First, we'll import the necessary SDK components and create an HpClusterStack instance with default settings. This is equivalent to `hyp init cluster-stack` in the CLI.

**What this does:**
- Imports HpClusterStack and related classes
- Creates cluster configuration with default settings
- Sets up basic infrastructure components (VPC, EKS, S3, etc.)
- Generates unique resource names to avoid conflicts

In [None]:
import uuid
import time
from sagemaker.hyperpod.cluster_management.hp_cluster_stack import HpClusterStack
from sagemaker_core.main.resources import Cluster

# Generate unique resource prefix to avoid conflicts
resource_prefix = f"hyperpod-sdk-{str(uuid.uuid4())[:8]}"

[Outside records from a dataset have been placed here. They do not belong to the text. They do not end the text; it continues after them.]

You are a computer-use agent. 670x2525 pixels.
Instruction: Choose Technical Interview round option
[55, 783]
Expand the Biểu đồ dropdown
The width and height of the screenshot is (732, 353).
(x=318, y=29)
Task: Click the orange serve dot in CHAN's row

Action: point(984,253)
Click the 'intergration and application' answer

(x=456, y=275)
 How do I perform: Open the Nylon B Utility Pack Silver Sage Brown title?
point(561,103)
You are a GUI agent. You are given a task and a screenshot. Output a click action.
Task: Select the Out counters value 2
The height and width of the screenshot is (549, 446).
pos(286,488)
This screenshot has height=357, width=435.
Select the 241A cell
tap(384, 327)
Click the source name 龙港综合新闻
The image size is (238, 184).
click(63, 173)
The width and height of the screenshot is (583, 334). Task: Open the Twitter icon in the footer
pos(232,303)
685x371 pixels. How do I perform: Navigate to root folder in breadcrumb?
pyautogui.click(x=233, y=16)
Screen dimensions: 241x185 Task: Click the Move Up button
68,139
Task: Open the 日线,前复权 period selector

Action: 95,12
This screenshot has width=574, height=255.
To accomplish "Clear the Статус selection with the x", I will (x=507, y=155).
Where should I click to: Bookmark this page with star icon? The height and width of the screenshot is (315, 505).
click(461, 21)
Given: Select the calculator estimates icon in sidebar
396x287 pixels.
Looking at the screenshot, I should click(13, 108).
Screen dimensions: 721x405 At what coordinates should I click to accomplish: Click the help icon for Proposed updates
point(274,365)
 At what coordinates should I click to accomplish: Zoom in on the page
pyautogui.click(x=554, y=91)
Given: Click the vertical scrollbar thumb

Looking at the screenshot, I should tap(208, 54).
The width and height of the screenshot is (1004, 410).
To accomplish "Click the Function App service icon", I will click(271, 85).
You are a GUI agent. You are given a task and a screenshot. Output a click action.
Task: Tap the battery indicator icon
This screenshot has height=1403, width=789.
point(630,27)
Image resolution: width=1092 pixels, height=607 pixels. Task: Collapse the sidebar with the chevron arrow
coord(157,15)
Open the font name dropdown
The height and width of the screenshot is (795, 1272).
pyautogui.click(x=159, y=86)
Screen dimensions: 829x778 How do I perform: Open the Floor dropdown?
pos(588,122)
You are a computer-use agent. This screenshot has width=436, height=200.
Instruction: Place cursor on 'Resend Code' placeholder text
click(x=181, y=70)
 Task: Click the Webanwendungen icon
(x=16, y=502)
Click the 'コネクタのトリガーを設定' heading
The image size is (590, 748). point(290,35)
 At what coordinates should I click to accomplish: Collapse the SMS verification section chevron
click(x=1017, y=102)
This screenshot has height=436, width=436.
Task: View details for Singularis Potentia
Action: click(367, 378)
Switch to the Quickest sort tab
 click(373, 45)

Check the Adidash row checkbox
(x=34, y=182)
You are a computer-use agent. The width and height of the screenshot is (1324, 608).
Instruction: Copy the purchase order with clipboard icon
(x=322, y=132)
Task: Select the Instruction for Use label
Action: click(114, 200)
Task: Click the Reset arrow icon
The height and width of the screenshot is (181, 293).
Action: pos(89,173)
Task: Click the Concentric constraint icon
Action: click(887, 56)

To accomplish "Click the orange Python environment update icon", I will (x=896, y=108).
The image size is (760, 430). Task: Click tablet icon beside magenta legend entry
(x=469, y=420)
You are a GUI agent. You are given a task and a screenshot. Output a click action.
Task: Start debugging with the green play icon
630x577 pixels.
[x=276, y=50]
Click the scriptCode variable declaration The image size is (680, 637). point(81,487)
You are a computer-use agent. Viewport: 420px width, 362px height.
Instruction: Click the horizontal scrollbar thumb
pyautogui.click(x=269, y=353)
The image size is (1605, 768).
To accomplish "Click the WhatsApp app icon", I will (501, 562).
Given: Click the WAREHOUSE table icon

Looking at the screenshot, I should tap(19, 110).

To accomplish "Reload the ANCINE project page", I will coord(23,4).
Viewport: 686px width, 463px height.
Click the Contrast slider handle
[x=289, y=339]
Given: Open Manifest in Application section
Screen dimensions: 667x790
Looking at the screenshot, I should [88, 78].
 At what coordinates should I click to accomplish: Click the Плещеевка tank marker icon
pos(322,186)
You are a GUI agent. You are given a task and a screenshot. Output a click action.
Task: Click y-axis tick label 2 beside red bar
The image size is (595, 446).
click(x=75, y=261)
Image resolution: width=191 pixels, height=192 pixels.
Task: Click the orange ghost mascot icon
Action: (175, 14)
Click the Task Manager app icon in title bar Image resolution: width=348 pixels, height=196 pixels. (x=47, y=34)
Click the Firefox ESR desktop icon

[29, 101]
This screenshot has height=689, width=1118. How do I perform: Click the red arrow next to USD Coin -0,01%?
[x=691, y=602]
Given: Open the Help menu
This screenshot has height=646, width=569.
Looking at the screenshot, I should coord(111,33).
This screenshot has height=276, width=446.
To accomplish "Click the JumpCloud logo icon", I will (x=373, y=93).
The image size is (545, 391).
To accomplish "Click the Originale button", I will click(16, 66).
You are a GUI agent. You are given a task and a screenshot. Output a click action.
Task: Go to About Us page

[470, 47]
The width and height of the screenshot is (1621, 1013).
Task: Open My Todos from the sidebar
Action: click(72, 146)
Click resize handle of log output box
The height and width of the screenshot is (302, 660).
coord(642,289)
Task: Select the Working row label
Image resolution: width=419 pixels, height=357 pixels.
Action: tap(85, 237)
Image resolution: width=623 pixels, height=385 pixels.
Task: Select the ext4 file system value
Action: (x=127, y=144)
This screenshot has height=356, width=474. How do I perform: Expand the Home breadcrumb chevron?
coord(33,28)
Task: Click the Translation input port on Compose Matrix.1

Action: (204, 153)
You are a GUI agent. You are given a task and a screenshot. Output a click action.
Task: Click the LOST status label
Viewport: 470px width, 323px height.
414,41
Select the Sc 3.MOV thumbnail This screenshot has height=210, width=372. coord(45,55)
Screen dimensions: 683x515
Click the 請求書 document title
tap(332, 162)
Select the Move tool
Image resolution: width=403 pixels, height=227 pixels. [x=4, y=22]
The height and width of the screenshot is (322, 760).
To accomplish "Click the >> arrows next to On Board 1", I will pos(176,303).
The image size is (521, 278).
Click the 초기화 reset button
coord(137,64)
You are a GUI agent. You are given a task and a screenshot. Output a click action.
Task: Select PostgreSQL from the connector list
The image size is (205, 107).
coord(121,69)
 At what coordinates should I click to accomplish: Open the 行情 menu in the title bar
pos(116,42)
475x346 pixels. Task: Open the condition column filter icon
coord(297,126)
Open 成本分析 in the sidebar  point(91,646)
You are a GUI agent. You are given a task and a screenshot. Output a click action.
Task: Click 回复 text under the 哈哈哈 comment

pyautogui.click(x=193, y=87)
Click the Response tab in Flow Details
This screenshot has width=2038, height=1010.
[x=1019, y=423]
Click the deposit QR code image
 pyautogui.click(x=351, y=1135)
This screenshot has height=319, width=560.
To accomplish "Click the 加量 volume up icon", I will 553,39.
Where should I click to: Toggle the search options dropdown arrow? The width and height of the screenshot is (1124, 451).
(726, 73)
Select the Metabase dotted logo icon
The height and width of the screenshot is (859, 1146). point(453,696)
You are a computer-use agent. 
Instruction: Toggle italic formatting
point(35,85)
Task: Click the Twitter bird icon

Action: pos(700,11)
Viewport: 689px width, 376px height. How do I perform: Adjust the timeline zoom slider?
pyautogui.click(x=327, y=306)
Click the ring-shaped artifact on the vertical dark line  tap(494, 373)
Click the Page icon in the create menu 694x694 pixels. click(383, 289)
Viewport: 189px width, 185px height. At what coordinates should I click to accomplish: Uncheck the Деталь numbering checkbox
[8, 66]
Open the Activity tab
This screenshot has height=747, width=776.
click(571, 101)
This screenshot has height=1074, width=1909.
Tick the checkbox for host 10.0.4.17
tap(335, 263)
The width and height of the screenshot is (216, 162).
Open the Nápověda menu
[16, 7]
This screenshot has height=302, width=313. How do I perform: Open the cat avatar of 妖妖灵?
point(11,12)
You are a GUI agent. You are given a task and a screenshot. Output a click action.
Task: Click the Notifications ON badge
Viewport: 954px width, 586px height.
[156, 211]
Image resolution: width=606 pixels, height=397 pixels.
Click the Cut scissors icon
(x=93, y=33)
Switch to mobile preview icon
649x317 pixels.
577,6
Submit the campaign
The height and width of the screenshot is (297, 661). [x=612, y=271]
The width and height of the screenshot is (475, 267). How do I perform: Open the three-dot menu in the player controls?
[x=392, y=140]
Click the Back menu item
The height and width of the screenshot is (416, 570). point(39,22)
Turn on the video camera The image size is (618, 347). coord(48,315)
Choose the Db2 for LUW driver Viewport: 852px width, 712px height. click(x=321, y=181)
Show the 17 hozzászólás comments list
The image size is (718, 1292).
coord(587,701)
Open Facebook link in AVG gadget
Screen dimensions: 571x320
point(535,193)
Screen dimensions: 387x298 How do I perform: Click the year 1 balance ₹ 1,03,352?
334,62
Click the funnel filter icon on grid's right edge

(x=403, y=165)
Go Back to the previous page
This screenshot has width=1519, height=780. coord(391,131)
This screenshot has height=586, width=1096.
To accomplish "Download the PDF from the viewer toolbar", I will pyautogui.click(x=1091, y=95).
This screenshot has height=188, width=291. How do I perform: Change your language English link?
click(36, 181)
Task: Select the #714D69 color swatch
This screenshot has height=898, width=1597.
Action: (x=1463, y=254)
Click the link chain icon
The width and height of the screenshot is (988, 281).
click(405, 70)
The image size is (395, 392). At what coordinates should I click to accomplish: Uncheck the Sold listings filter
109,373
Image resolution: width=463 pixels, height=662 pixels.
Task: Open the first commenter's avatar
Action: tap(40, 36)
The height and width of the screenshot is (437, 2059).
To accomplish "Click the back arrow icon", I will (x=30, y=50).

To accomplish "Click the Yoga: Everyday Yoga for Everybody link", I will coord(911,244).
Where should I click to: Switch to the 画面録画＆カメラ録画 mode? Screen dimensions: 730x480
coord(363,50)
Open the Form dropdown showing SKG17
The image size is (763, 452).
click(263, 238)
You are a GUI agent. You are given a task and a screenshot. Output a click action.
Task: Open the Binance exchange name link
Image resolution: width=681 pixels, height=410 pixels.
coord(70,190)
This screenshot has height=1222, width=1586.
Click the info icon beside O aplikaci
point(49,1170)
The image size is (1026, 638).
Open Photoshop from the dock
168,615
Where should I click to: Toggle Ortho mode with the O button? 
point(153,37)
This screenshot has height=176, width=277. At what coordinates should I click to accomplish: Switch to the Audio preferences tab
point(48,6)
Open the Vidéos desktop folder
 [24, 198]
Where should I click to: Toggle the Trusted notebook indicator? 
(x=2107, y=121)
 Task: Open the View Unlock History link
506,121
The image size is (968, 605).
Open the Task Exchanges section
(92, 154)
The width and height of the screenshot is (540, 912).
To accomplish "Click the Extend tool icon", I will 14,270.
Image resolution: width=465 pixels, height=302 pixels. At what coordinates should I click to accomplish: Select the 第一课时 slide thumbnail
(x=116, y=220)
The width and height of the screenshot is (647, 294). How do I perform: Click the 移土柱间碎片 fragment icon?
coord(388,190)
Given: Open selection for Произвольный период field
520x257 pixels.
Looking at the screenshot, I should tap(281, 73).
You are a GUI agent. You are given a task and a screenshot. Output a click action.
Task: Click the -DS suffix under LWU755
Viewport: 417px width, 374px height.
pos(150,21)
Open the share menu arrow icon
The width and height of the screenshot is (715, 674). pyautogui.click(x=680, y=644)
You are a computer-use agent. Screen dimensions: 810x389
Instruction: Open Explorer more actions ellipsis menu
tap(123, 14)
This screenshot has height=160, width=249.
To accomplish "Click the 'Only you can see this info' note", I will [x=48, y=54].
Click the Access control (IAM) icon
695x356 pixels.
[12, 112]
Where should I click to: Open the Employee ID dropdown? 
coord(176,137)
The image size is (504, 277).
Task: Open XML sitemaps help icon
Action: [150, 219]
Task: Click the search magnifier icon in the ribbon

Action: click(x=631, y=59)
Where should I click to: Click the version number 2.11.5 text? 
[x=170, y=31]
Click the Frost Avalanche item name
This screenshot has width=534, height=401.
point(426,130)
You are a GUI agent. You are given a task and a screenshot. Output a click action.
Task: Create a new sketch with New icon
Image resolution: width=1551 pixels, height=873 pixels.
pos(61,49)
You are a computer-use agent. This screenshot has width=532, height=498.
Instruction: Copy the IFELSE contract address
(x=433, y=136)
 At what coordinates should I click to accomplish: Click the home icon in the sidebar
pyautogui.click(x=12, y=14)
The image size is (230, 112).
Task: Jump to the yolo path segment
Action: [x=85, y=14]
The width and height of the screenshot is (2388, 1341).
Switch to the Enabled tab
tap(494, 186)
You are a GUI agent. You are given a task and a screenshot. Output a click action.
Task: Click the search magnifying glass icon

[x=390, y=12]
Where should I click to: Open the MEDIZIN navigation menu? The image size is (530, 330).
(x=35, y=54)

# Initialize cluster stack configuration (equivalent to hyp init cluster-stack)
cluster_stack = HpClusterStack(
    stage="prod",
    resource_name_prefix=resource_prefix,
    hyperpod_cluster_name=f"{resource_prefix}-cluster",
    eks_cluster_name=f"{resource_prefix}-eks",
    s3_bucket_name=f"{resource_prefix}-s3-bucket",
    sagemaker_iam_role_name=f"{resource_prefix}-iam-role",
    
    # Infrastructure components to create
    create_vpc_stack=True,
    create_security_group_stack=True,
    create_eks_cluster_stack=True,
    create_s3_bucket_stack=True,
    create_s3_endpoint_stack=True,
    create_life_cycle_script_stack=True,
    create_sagemaker_iam_role_stack=True,
    create_helm_chart_stack=True,
    create_hyperpod_cluster_stack=True,
    create_fsx_stack=True,
    
    # Network configuration
    vpc_cidr="10.192.0.0/16",
    availability_zone_ids=["use2-az1", "use2-az2", "use2-az3"],
    
    # Kubernetes configuration
    kubernetes_version="1.31",
    node_provisioning_mode="Continuous",
    
    # Instance group configuration
    instance_group_settings=[
        {
            "InstanceCount": 1,
            "InstanceGroupName": "controller-group",
            "InstanceType": "ml.t3.medium",
            "TargetAvailabilityZoneId": "use2-az2",
            "ThreadsPerCore": 1,
            "InstanceStorageConfigs": [
                {"EbsVolumeConfig": {"VolumeSizeInGB": 500}}
            ]
        }
    ]
)

print(f"Initialized cluster stack with prefix: {resource_prefix}")
print(f"Cluster name: {cluster_stack.hyperpod_cluster_name}")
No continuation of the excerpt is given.